AAPL remains in focus following the confirmed departure of CEO Tim Cook in September. No successor has been named. Leadership transitions at companies of Apple's market influence tend to generate sustained investor attention, and the absence of a named replacement keeps uncertainty elevated. Any weekend developments on succession would carry into Monday's open.
There are no major scheduled Fed speakers today, but Warsh's hawkish signal from this week's meeting is fresh enough that any off-schedule commentary would move markets. Watch for any clarification on the pace or conditions for potential 2026 hikes.

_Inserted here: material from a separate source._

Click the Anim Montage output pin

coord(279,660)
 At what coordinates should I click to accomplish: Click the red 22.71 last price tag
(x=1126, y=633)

On the macro data front, markets will continue digesting this week's Fed decision in the absence of major new U.S. economic releases scheduled for Friday.
Watch List
MU earnings — The release is the single most important near-term data point for the AI hardware thesis. A revenue beat with strong forward guidance would confirm that memory demand from data centers is holding. A miss or cautious outlook would raise questions about whether the AI infrastructure buildout is plateauing, with knock-on effects for NVDA, AMKR, and the broader semiconductor complex.
Gold and the dollar — Goldman's revised $4,900 year-end target reflects the new rate reality, but the actual path of gold will depend on whether the market believes the Fed will follow through on hike signals. A stronger dollar, which tends to move inversely to gold, is the more immediate signal to track.
SPCX price action — First-day IPO pops can fade quickly as early investors take profits. Watch whether SpaceX holds its gains through the session or gives back a portion of the 14.9% opening surge. The stock's behavior today will set the tone for how the market values the Cursor acquisition thesis.
AAPL — With no successor named and Cook's exit confirmed for September, any news on Apple's leadership search — even informal reports — would move the stock. The company also faces competitive pressure in AI-enabled devices and ongoing regulatory scrutiny, making the transition period strategically consequential.
Yen and intervention signals — The yen's slide past 161 per dollar earlier this week has not yet drawn a formal response from Japanese authorities. If dollar strength extends on the back of the Fed's hawkish posture, yen weakness could accelerate, raising the probability of Ministry of Finance action. Currency intervention would ripple across FX markets and affect risk sentiment broadly.
NVDA — Nvidia is on track for a projected $217 billion annual profit, which would surpass Saudi Aramco's 2022 record of $161 billion. Micron's earnings today will serve as a read-through for the AI hardware cycle that underpins Nvidia's extraordinary growth. A strong Micron print would reinforce the bull case; weakness would prompt questions about demand durability.